2: Enter General Dwight D. Eisenhower.

“Striding into the conference room at headquarters in Malta,” Ryan notes, Ike “made an announcement: He’d have no more of this quivering timidity from his deflated generals. ‘The present situation is to be regarded as opportunity for us and not disaster,’ he commanded. ‘There will be only cheerful faces at this conference table.’

Ike’s confidence was based on the realization that “the Nazi strategy carried its own destruction within itself.”

The Allies would allow the forward wedge of the German army through. Then, they would attack from the sides. The Allied army would encircle the enemy entirely from the rear.  

“The invincible, penetrating thrust of the German Panzers wasn’t just impotent but suicidal—a textbook example of why you never leave your flanks exposed,” Ryan notes. “The Nazi attack would send more than fifty thousand Germans rushing headfirst into a net—or a “meat grinder,” as Patton eloquently put it.

The Allies would use this strategy at the Battle of the Falaise Pocket and then The Battle of the Bulge. “The tactical solution had been in front of them the entire time,” Ryan writes. “Only then were the Allies able to see the opportunity inside the obstacle rather than simply the obstacle that threatened them.”

3: The situation the Allies faced is  “a textbook example of the role our own perceptions play in the success or failures of those who oppose us,” Ryan observes. What we need is a “mental flip.” We must let go of our tunnel vision focus on the obstacle and instead look for the opportunity within it.

The obstacle is the way.

As Laura Ingalls Wilder put it: “There is good in everything, if only we look for it.”

Yet, as Ryan observes: “We are so bad at looking.

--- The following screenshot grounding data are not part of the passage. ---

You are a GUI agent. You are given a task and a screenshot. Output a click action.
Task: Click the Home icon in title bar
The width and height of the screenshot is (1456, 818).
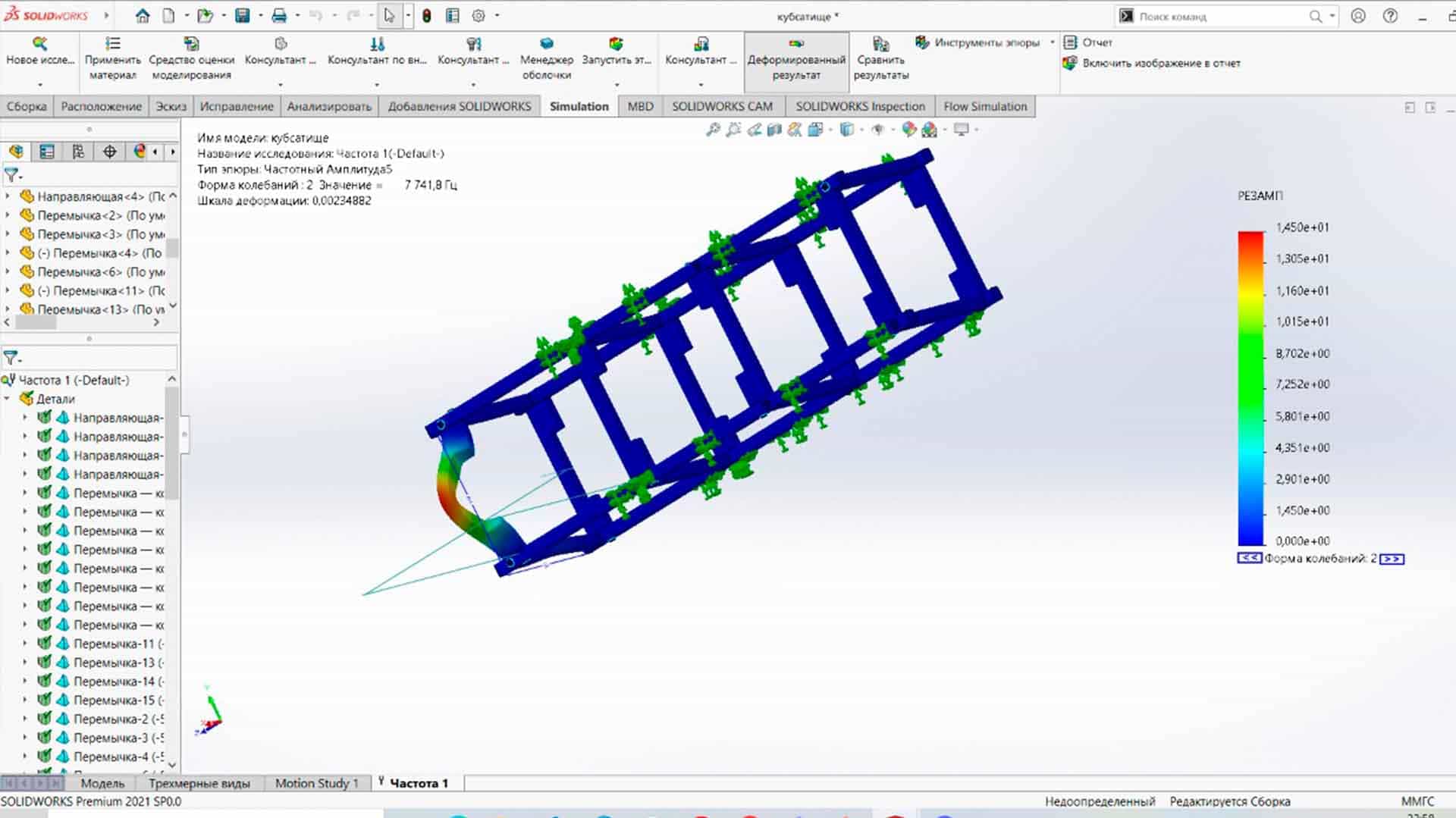pos(142,16)
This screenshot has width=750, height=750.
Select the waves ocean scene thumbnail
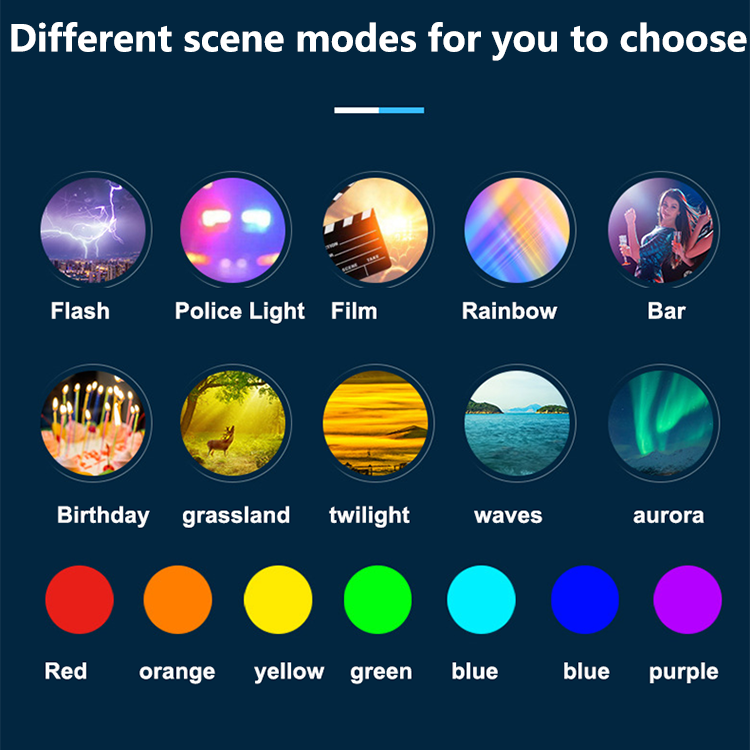pos(517,423)
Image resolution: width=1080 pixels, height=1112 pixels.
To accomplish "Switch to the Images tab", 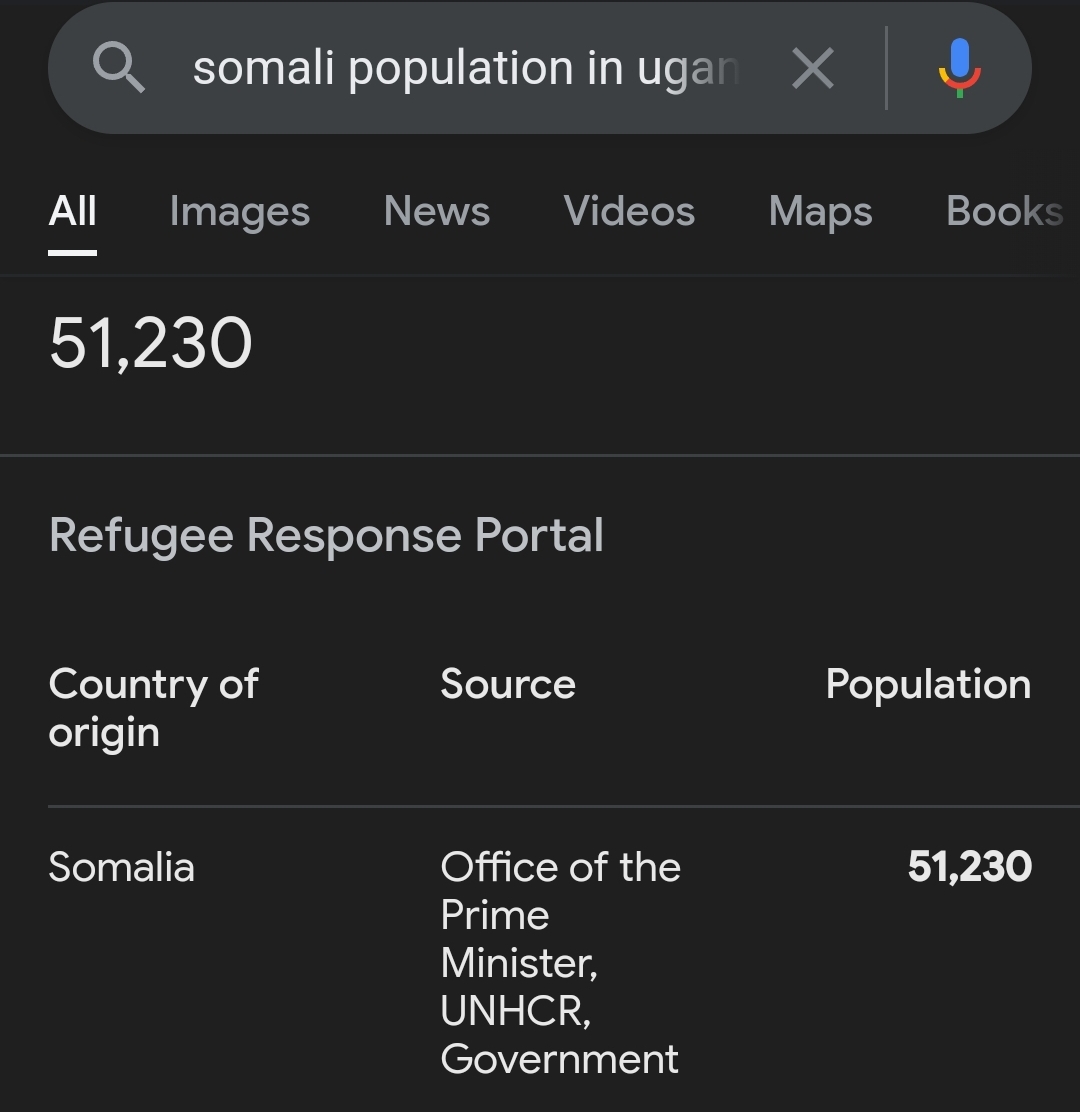I will [240, 211].
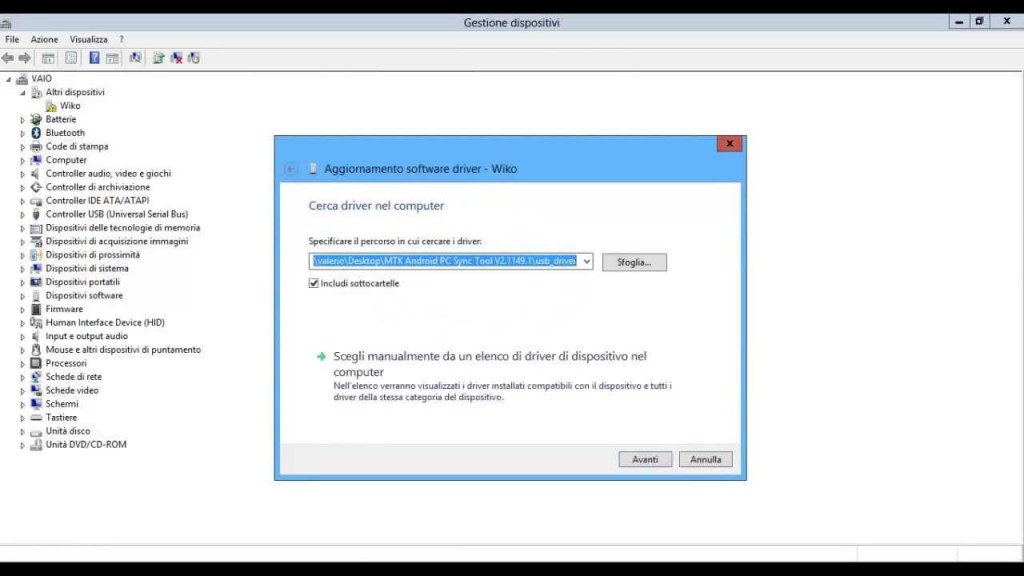Click the uninstall device red X icon
This screenshot has width=1024, height=576.
176,58
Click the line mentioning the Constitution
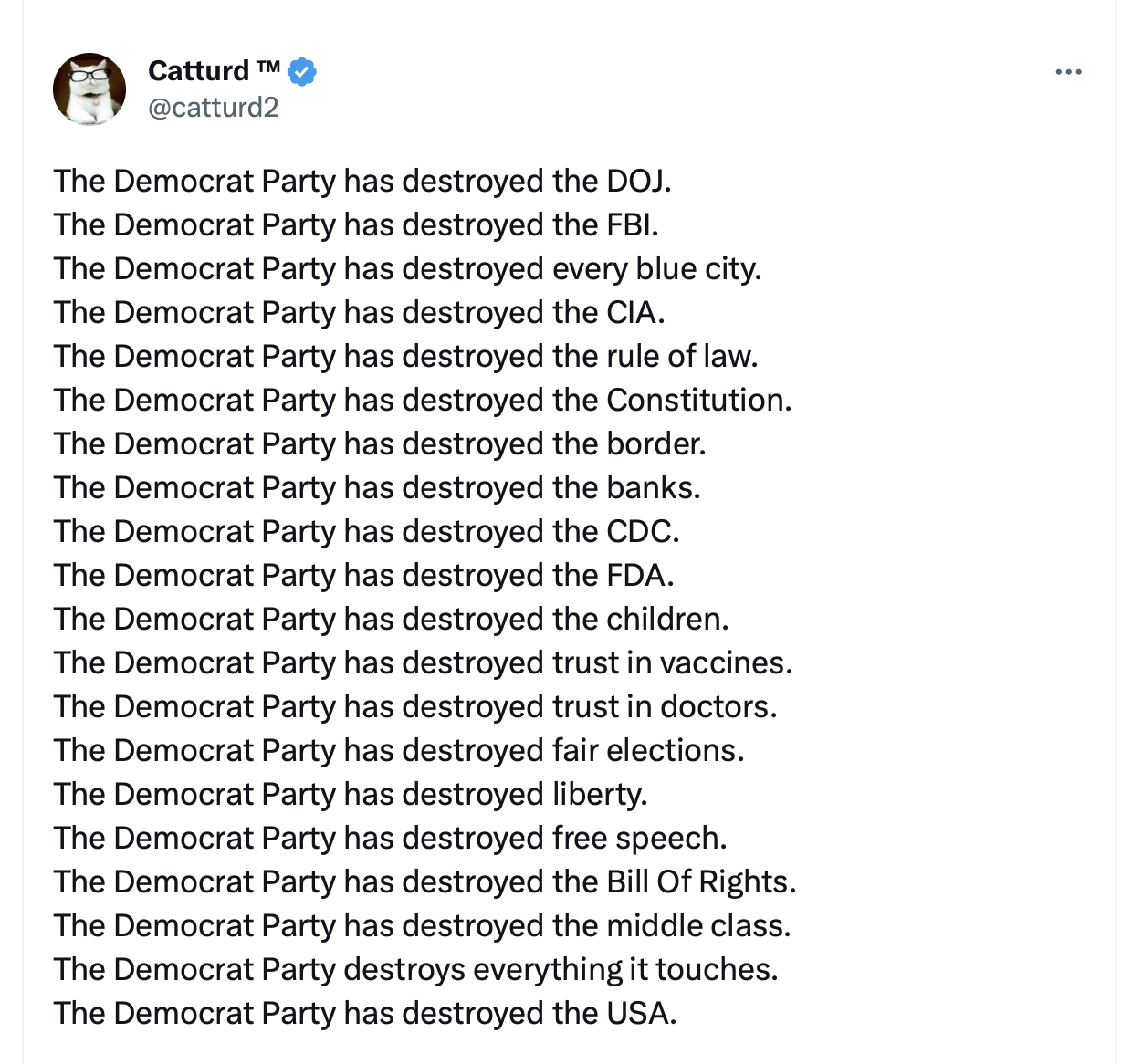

We close our eyes to the gift.”

What would we do if we were in Ike’s shoes? With the German army racing toward us. Would we see only impending defeat?

“Everything can be flipped,” Ryan observes. “The benefit is still there below the surface. Now the things that other people avoid, or flinch away from, we’re thankful for.”

More tomorrow!

______________________

Reflection: What is an obstacle I’m facing right now? How might I flip it and find the opportunity within the obstacle?

Action: Journal about it. Do it.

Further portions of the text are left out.